- Problem details
The response should be the data again, identical in every line.

- Given data

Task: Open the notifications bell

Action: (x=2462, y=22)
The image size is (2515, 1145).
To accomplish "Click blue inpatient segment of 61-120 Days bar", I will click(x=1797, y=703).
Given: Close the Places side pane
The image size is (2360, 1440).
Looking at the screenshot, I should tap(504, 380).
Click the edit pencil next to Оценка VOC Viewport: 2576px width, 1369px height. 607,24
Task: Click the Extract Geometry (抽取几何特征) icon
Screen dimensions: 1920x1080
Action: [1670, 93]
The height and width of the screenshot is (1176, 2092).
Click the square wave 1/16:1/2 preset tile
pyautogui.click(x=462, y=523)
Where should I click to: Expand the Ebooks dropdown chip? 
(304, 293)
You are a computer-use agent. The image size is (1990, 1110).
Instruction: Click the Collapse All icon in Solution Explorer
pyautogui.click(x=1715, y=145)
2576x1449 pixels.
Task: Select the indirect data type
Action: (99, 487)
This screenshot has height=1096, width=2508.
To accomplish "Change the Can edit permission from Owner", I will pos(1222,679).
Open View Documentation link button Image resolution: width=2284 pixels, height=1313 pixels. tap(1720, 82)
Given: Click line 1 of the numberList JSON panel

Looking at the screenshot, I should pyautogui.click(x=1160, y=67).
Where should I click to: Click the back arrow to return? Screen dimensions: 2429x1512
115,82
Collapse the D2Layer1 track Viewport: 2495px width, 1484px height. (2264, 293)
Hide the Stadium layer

- Exercise output
Task: Open the notifications bell

Action: (x=2462, y=22)
The image size is (2515, 1145).
To accomplish "Click blue inpatient segment of 61-120 Days bar", I will click(x=1797, y=703).
Given: Close the Places side pane
The image size is (2360, 1440).
Looking at the screenshot, I should tap(504, 380).
Click the edit pencil next to Оценка VOC Viewport: 2576px width, 1369px height. 607,24
Task: Click the Extract Geometry (抽取几何特征) icon
Screen dimensions: 1920x1080
Action: [1670, 93]
The height and width of the screenshot is (1176, 2092).
Click the square wave 1/16:1/2 preset tile
pyautogui.click(x=462, y=523)
Where should I click to: Expand the Ebooks dropdown chip? 
(304, 293)
You are a computer-use agent. The image size is (1990, 1110).
Instruction: Click the Collapse All icon in Solution Explorer
pyautogui.click(x=1715, y=145)
2576x1449 pixels.
Task: Select the indirect data type
Action: (99, 487)
This screenshot has height=1096, width=2508.
To accomplish "Change the Can edit permission from Owner", I will pos(1222,679).
Open View Documentation link button Image resolution: width=2284 pixels, height=1313 pixels. tap(1720, 82)
Given: Click line 1 of the numberList JSON panel

Looking at the screenshot, I should pyautogui.click(x=1160, y=67).
Where should I click to: Click the back arrow to return? Screen dimensions: 2429x1512
115,82
Collapse the D2Layer1 track Viewport: 2495px width, 1484px height. (2264, 293)
Hide the Stadium layer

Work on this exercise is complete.